• [Data listing]
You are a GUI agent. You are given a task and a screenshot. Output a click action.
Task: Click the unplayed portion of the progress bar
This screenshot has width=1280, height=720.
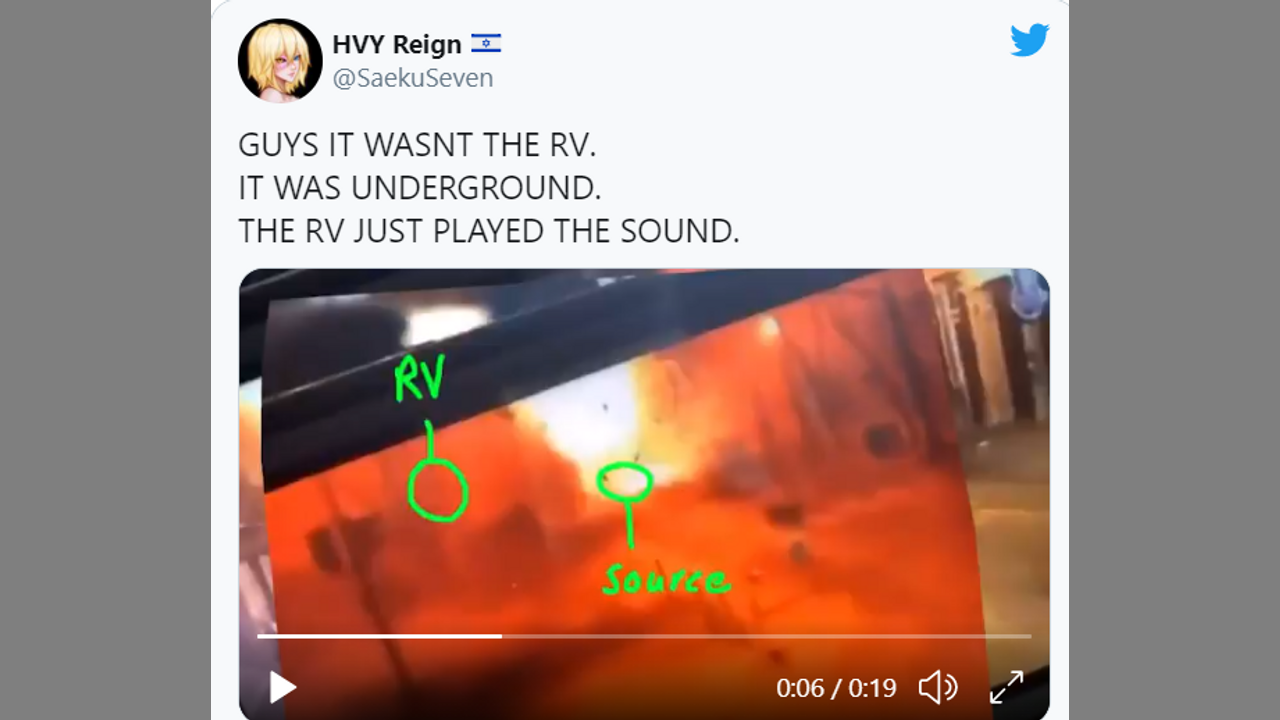coord(766,636)
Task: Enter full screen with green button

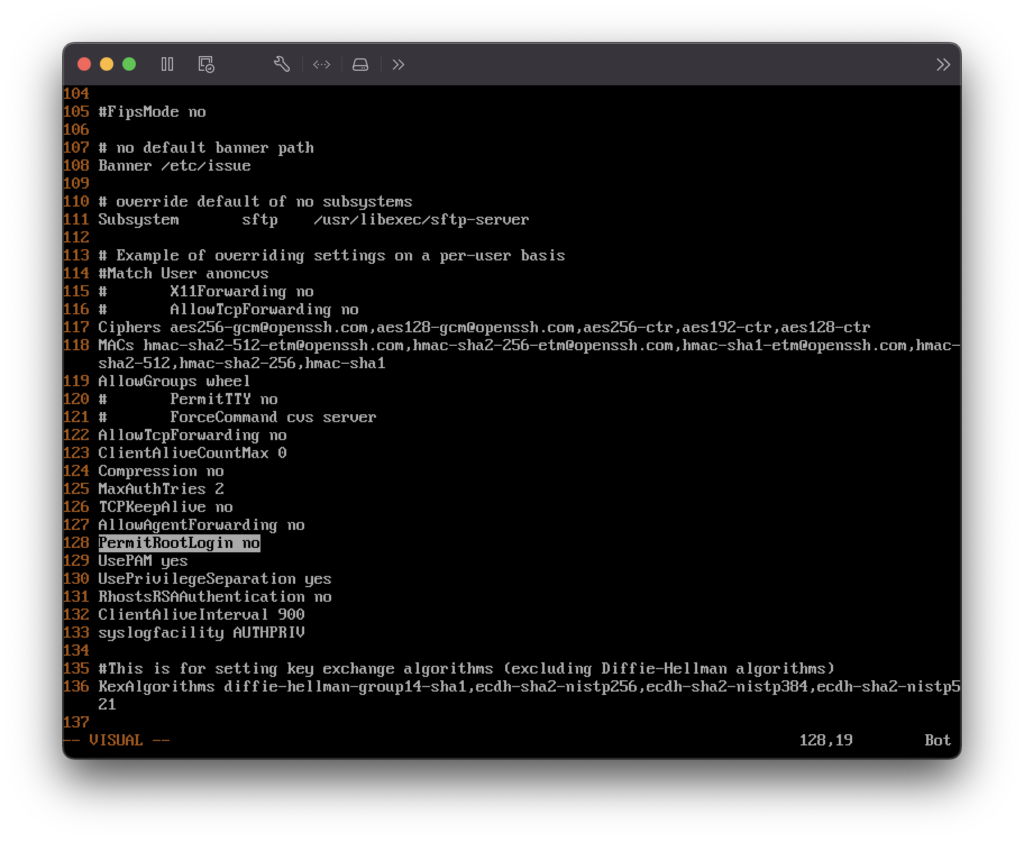Action: [x=129, y=64]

• [Work request] Transcribe all lines above exactly, skipping pictures.

• [Exercise response]
You are a GUI agent. You are given a task and a screenshot. Output a click action.
Task: Click the unplayed portion of the progress bar
This screenshot has width=1280, height=720.
coord(766,636)
Task: Enter full screen with green button

Action: [x=129, y=64]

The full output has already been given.